* _TASK STATEMENT_: Quote the entries below verbatim, everything from the line containing "Where should I click to: Select the Stratum" down to the line containing "pyautogui.click(x=187, y=390)", and nothing else.

::::

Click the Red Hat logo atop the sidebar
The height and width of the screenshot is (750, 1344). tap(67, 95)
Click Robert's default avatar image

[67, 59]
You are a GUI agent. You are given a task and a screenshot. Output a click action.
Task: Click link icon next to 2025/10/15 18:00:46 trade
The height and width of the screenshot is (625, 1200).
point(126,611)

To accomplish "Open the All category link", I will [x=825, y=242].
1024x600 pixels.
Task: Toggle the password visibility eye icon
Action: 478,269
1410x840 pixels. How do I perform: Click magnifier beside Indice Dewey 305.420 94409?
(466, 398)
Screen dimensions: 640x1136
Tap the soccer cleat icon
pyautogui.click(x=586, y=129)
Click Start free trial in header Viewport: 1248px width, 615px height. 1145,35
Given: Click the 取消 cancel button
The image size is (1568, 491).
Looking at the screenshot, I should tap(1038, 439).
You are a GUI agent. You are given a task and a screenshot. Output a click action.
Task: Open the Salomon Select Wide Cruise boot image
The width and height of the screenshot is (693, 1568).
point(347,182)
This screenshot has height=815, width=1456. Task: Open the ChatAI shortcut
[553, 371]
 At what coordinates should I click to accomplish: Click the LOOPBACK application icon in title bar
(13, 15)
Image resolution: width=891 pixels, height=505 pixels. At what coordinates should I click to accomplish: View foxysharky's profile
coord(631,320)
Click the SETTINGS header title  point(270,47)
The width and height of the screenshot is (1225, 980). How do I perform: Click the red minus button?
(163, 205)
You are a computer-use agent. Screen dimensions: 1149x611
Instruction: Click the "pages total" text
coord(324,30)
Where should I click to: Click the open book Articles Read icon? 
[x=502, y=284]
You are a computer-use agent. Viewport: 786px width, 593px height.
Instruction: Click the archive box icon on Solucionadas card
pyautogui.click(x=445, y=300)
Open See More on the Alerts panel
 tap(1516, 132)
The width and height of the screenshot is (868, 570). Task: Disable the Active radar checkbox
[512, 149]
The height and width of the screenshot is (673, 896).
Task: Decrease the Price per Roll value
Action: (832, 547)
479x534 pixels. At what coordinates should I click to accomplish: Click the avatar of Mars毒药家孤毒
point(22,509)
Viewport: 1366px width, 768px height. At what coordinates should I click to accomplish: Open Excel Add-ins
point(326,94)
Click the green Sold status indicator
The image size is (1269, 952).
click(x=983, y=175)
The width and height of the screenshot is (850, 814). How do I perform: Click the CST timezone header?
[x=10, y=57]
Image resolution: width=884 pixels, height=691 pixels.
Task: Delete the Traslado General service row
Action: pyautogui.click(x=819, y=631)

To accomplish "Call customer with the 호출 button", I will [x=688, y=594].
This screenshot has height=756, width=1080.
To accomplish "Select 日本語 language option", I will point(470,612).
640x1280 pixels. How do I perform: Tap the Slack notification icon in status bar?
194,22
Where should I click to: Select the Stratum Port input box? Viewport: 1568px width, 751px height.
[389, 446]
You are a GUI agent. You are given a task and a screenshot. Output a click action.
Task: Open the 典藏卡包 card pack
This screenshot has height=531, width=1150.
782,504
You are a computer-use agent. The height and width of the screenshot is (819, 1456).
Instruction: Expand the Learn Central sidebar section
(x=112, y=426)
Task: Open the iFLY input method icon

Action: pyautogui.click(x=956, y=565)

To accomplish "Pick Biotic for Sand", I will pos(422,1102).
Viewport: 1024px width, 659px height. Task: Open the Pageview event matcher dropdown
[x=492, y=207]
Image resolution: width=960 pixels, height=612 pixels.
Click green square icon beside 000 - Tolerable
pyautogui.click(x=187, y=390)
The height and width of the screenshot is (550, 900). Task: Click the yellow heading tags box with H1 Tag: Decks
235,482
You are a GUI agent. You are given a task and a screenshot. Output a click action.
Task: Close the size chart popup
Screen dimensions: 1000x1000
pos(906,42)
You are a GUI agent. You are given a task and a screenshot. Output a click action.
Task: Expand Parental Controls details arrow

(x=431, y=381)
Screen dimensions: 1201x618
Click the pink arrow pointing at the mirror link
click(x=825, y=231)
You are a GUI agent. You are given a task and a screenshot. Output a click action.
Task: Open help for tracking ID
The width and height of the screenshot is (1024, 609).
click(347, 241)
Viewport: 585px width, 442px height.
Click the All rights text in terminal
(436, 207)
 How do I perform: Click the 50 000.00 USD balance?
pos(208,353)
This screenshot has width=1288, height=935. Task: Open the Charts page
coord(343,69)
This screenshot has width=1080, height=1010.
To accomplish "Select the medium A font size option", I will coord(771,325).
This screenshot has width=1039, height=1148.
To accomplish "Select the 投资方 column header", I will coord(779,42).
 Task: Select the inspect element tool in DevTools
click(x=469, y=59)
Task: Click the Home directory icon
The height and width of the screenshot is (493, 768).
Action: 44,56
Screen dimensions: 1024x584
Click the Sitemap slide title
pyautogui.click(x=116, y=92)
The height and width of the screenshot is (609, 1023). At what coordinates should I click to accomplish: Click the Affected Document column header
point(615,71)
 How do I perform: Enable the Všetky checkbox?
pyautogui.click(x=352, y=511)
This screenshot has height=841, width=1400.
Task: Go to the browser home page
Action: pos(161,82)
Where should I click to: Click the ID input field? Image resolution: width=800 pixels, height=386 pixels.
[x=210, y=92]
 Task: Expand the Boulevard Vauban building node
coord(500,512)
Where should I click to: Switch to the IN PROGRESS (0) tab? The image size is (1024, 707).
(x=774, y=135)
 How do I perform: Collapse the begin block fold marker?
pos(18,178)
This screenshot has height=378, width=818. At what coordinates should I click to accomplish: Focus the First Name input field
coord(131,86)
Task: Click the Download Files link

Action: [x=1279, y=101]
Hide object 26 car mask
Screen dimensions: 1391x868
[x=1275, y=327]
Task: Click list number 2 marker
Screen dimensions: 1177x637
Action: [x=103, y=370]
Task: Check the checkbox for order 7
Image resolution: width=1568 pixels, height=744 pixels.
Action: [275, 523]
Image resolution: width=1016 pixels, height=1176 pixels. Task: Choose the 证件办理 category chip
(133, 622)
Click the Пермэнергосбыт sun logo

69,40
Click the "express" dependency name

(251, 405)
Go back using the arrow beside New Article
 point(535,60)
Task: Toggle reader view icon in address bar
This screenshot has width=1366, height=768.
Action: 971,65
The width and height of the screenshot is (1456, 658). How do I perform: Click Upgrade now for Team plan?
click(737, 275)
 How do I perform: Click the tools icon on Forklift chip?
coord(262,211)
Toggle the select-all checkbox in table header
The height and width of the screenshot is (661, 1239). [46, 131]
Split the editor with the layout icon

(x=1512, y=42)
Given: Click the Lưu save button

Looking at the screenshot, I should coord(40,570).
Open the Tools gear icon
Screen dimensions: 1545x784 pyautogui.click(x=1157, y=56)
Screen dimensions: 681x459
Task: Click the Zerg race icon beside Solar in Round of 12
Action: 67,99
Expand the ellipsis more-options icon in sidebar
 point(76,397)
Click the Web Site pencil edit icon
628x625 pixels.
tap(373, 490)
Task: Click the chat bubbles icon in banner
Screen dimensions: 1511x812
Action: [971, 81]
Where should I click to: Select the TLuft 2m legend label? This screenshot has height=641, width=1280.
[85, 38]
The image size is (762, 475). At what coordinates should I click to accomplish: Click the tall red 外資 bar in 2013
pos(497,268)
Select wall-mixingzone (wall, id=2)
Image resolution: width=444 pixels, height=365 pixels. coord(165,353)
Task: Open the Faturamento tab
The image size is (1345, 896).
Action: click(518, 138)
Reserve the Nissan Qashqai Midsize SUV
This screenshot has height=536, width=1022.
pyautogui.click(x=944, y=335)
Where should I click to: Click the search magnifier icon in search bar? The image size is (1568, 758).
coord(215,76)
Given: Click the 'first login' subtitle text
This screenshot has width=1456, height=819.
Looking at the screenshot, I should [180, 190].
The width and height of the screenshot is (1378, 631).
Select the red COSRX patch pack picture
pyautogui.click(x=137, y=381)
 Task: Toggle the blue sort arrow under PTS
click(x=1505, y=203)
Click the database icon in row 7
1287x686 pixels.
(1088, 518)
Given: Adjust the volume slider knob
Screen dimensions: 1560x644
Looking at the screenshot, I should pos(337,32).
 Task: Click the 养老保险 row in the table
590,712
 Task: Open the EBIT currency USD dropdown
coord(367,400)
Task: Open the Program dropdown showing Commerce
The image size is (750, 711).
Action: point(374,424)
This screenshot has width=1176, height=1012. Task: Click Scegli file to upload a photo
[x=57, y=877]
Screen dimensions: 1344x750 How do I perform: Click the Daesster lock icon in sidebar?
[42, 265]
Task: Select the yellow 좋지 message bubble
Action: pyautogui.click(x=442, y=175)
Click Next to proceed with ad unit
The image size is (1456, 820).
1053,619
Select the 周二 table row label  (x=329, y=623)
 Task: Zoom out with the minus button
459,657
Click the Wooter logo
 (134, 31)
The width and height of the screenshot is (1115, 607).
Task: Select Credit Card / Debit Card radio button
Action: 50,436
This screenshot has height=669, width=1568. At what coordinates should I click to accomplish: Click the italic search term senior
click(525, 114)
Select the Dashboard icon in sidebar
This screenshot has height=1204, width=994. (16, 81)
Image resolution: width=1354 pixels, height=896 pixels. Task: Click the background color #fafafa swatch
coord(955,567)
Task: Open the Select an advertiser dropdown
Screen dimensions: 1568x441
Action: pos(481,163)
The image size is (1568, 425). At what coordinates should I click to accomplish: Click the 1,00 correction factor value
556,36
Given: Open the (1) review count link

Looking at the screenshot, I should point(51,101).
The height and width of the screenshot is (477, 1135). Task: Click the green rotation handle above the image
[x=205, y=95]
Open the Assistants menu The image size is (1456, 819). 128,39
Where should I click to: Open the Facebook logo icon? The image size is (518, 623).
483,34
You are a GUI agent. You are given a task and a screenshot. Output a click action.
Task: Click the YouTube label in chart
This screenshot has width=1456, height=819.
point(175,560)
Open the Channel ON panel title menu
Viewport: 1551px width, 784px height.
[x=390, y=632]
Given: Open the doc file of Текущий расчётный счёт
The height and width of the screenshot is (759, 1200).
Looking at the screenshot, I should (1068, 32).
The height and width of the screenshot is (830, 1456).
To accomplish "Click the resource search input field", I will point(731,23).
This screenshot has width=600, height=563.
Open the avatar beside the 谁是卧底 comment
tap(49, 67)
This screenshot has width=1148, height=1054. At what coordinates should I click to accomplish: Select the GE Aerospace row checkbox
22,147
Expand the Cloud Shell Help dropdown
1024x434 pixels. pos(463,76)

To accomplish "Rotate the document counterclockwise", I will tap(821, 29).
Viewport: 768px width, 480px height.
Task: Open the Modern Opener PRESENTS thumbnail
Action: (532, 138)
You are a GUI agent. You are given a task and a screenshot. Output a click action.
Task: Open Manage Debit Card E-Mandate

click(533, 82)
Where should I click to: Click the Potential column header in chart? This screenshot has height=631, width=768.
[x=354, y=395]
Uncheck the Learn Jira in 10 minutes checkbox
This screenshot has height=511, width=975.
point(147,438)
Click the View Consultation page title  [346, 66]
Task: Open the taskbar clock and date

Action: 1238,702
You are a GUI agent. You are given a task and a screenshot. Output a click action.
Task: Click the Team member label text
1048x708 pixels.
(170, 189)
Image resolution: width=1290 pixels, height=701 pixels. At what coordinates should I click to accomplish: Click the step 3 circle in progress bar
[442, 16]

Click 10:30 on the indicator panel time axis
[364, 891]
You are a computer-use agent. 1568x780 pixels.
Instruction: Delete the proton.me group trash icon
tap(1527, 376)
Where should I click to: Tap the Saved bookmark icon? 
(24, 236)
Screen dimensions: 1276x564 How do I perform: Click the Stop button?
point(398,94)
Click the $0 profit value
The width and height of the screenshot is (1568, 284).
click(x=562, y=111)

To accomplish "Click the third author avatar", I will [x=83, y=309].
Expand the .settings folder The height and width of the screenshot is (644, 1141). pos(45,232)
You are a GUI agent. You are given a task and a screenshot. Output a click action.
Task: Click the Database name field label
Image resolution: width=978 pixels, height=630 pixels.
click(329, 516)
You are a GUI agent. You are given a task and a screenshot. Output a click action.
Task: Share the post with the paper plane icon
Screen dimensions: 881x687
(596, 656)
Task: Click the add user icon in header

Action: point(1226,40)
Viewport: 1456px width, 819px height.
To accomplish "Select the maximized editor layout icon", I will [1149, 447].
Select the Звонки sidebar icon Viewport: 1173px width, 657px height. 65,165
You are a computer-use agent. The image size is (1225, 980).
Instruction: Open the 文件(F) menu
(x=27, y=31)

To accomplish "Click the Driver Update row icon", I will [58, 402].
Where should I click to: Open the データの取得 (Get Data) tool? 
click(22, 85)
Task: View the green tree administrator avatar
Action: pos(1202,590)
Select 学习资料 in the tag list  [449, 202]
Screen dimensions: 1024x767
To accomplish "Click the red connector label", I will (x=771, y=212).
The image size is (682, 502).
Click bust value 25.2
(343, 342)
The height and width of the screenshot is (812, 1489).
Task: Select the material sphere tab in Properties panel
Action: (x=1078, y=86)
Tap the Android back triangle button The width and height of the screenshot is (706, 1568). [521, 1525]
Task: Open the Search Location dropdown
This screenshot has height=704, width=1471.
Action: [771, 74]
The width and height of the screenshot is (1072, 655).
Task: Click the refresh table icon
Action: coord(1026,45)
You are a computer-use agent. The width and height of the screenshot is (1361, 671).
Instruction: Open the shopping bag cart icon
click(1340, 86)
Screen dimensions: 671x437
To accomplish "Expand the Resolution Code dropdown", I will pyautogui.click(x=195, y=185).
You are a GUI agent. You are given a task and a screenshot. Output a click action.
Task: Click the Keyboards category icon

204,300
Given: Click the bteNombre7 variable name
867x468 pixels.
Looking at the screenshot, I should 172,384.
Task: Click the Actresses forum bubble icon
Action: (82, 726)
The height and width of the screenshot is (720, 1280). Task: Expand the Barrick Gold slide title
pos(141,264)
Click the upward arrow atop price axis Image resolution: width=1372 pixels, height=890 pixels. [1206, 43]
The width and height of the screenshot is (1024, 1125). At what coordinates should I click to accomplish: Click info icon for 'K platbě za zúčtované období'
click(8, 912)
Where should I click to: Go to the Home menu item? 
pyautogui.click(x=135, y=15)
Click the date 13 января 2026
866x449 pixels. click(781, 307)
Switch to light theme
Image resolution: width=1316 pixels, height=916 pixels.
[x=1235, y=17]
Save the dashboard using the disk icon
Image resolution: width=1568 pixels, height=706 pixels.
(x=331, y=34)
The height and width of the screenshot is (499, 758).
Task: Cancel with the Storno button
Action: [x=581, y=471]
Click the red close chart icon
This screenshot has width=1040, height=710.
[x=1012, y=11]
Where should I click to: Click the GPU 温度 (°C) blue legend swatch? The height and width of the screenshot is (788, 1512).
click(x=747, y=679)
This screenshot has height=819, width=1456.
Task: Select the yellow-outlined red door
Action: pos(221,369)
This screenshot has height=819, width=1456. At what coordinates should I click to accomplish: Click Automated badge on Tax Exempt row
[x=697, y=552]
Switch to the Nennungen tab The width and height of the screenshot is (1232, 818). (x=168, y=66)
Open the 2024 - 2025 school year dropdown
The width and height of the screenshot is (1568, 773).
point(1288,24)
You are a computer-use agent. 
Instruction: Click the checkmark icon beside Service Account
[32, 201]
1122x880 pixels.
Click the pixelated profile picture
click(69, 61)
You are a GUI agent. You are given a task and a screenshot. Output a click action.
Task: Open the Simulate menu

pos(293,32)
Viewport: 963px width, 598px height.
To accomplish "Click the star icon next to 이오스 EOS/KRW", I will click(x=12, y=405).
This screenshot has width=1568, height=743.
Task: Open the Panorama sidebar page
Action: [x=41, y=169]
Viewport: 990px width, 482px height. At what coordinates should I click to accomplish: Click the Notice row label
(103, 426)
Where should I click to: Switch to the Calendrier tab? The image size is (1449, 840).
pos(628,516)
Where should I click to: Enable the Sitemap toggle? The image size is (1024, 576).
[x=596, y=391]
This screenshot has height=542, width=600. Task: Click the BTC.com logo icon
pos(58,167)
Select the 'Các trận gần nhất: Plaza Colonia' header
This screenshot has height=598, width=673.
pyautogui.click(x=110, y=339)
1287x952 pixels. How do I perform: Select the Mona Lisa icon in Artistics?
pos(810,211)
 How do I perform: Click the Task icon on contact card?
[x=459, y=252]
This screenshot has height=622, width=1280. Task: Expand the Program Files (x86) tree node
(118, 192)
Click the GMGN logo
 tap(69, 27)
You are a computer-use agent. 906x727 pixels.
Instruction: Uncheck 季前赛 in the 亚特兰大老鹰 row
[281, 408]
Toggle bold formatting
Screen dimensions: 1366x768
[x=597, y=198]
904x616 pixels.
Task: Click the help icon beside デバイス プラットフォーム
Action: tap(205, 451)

::::

* _RIGHT ANSWER_:
Where should I click to: Select the Stratum Port input box? Viewport: 1568px width, 751px height.
[389, 446]
You are a GUI agent. You are given a task and a screenshot. Output a click action.
Task: Open the 典藏卡包 card pack
This screenshot has height=531, width=1150.
782,504
You are a computer-use agent. The height and width of the screenshot is (819, 1456).
Instruction: Expand the Learn Central sidebar section
(x=112, y=426)
Task: Open the iFLY input method icon

Action: pyautogui.click(x=956, y=565)

To accomplish "Pick Biotic for Sand", I will pos(422,1102).
Viewport: 1024px width, 659px height. Task: Open the Pageview event matcher dropdown
[x=492, y=207]
Image resolution: width=960 pixels, height=612 pixels.
Click green square icon beside 000 - Tolerable
pyautogui.click(x=187, y=390)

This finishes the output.